### EXERCISE DETAILS
Give the number of lines in the material below where the word "computer" shows up, without anything else.

### STORED DATA
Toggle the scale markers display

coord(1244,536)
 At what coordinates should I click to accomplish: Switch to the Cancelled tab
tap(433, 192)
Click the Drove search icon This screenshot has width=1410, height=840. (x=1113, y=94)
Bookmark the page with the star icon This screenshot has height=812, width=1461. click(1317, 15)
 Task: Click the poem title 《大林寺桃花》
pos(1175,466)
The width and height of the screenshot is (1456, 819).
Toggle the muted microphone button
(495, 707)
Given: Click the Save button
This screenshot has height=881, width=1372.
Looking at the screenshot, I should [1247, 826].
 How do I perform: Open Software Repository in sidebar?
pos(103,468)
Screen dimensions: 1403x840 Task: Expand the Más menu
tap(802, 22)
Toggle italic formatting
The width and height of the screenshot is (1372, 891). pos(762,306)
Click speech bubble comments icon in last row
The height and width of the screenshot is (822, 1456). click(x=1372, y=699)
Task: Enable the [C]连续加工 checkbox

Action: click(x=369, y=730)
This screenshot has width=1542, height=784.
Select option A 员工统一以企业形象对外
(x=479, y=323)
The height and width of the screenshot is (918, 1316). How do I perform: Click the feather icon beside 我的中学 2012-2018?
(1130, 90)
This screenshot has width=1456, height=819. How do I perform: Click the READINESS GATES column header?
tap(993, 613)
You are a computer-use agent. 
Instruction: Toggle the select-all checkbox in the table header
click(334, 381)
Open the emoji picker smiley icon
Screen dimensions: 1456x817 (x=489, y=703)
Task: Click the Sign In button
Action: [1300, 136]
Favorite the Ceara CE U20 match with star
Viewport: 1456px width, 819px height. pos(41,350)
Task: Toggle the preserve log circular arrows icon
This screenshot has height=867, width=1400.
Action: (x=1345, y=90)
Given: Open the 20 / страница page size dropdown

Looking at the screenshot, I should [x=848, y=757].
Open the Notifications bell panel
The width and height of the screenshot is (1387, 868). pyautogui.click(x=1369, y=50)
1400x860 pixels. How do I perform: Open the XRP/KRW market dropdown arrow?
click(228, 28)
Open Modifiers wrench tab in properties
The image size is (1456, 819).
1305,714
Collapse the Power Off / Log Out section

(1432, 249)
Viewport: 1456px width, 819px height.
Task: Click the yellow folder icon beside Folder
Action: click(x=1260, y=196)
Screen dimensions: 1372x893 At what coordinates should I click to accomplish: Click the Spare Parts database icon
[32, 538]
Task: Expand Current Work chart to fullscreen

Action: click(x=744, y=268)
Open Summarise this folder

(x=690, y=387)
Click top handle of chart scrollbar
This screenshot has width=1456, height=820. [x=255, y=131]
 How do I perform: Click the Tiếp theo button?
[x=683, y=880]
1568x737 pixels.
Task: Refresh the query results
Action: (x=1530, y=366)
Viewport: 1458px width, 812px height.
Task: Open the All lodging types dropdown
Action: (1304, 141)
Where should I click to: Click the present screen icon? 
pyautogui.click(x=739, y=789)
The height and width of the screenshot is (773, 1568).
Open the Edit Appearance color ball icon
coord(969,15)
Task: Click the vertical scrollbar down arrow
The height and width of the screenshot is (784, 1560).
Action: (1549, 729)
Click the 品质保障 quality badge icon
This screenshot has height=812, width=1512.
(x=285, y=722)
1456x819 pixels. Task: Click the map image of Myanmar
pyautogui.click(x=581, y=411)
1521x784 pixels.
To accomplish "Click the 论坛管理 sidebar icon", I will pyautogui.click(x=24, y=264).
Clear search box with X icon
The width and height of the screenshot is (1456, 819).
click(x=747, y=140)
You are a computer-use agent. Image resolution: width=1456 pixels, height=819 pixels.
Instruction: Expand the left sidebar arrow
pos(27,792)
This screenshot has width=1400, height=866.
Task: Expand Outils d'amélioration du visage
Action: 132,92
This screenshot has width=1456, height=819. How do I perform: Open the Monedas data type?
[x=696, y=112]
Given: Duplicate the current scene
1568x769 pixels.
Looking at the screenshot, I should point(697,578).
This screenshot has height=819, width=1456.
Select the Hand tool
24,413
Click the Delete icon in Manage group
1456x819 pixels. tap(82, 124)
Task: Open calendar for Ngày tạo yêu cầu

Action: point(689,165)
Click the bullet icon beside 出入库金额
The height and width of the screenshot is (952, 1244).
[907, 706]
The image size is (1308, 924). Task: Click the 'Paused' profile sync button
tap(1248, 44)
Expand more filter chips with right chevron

### RESULT OF THIS TASK
2